Which is the Arrhenius equation. The Arrhenius equation is based on the fact that most chemical reactions, including those involved in metabolism, do not happen spontaneously because of an energetic threshold called Activation Energy (E). As the temperature increases there is more energy available to overcome the energetic threshold represented by E, hence reactions develop at an exponentially faster rate.
Brown et al. (2014) suggest that the temperature-driven changes on individuals’ metabolism lead to ecological variables to vary with temperature in a similar, exponential fashion. The exponential relationship should hold up to an optimum temperature Topt, beyond which individual fitness drops precipitously (see the figure below).


Thermal response curve obtained using the model “Lactin-2” proposed by Lactin et al. in 1995 (see R script for details.). For a possible theoretical explanation of why we observe such left-skewed relationships between biological variables and temperature, see Amarasekare & Savage 2012.

How to test the Metabolic Theory of Ecology (MTE)? One way is to experimentally grow an organism at a range of temperatures, record its intrinsic growth rates, and see if they show an exponential correlation to temperature. We can do this using the freely available software R.

Let’s imagine that we did this experiment with a microorganism, say the imaginary bacterium Bacillus phantasticus. This is what we observe:


Estimated values of growth rate for each of the 12 experimental temperatures (between 8°C and 29°C). The dotted line represent the output of a segmented regression, showing a break point around 293 K (20°C). See R script for details.

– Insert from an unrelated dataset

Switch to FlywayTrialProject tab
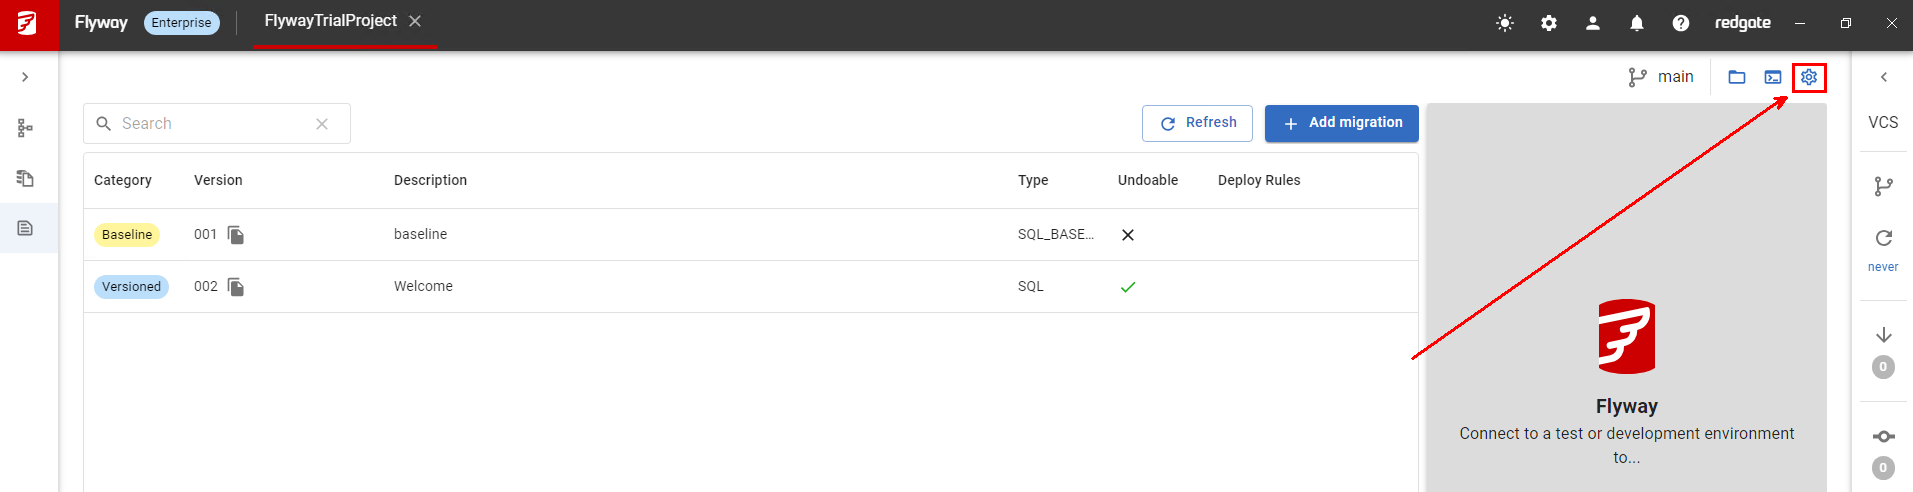The width and height of the screenshot is (1913, 492). [330, 21]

We notice that the intrinsic growth rate r is positively correlated to temperature up to a point, beyond which it reaches a plateau. In order to test the MTE, we need to fit Eq. 2 on the pre-plateau data points. We could select the threshold by eye, or we can do it using segmented regression (for example, function segmented in the R package segmented). We see that the threshold is 293.3 K, i.e. 19.85°C. We can then fit Eq. 2 on the pre-threshold subset of our data points. I do this using the R function nls():

start.pars <- c(pre.exp=1, aer=0.67) 
# starting points for nls() to start searching the parameter values from
nls1 <- nls(y ~ pre.exp * exp(aer*(Kelvin - T.ref)/(boltz*Kelvin*T.ref)), 
            start=list(pre.exp= start.pars[1], aer= start.pars[2]),
            data=dat[dat$Kelvin < 293.3,]

This is the outcome:

Formula: y ~ pre.exp * exp(aer * (Kelvin - T.ref)/(boltz * Kelvin * T.ref))

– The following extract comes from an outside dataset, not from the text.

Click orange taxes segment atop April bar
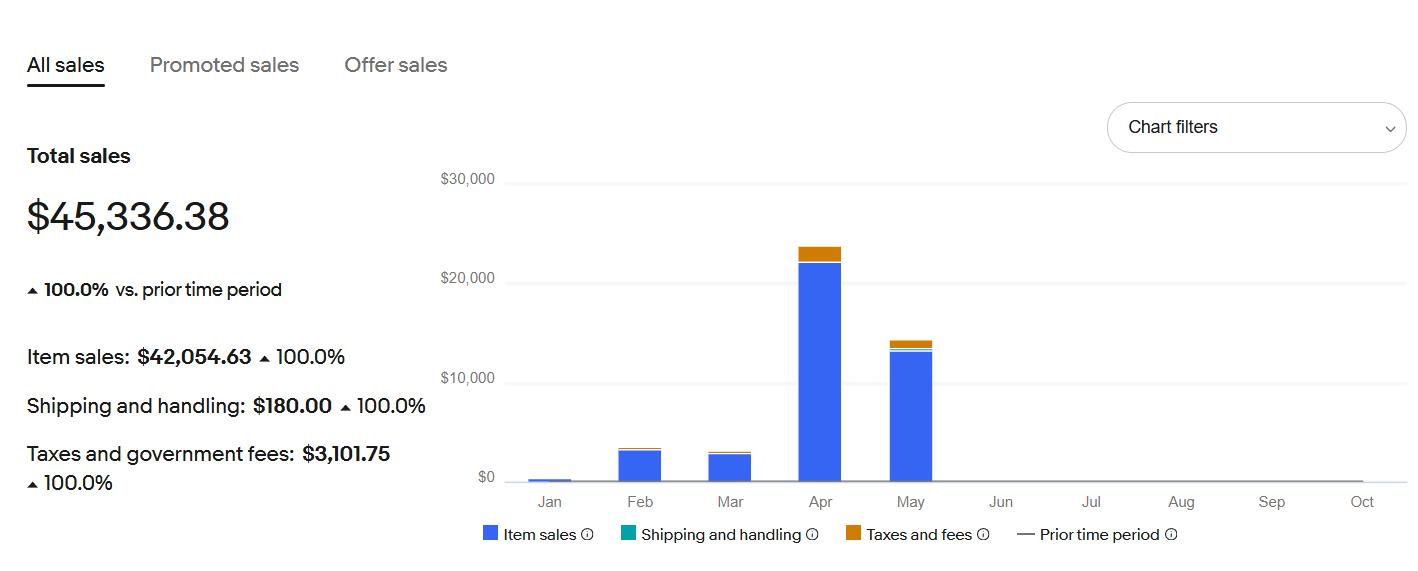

        Estimate Std. Error t value Pr(>|t|)    
pre.exp  0.84711    0.09701   8.732 2.81e-06 ***
aer      1.25442    0.21525   5.828 0.000115 ***
Signif. codes:  0 ‘***’ 0.001 ‘**’ 0.01 ‘*’ 0.05 ‘.’ 0.1 ‘ ’ 1

Residual standard error: 0.274 on 11 degrees of freedom

Number of iterations to convergence: 6 
Achieved convergence tolerance: 9.568e-07
  (1 observation deleted due to missingness)

The parameter “aer” gives a measure of the steepness of the exponential curve. Its value is 1.25 and, if the MTE holds, it should be an estimate of the activation energy (in electronVolts, eV) of the main metabolic reaction of B. phantasticus (likely to be the oxydation of carbohydrates, i.e. respiration).


Simplified MTE model (i.e. Arrhenius model) fitted on the experimental data. See R script for details.

Is the MTE model describing the observed data better than a linear regression? We can compare the two model using tha Akaike Information Criterion, AIC:

AIC(nls1, linear_model)

The MTE model gets the lowest AIC, indicating that it is the best model of the two.

Here you can download the simulated data and the script used in the example.

What else could we do? To begin, Lactin et al., Amarasekare and Savage all described the situation of a strongly left-skewed thermal dependence with a narrow Topt. Our experiment shows that Topt and Tmax of B. phantasticus are quite far from each other. In fact, Tmax is beyond the range of temperatures used in the experiment. To really assess the skewedness of the thermal response of the species’ r we should run a new experiment on a broader temperature range.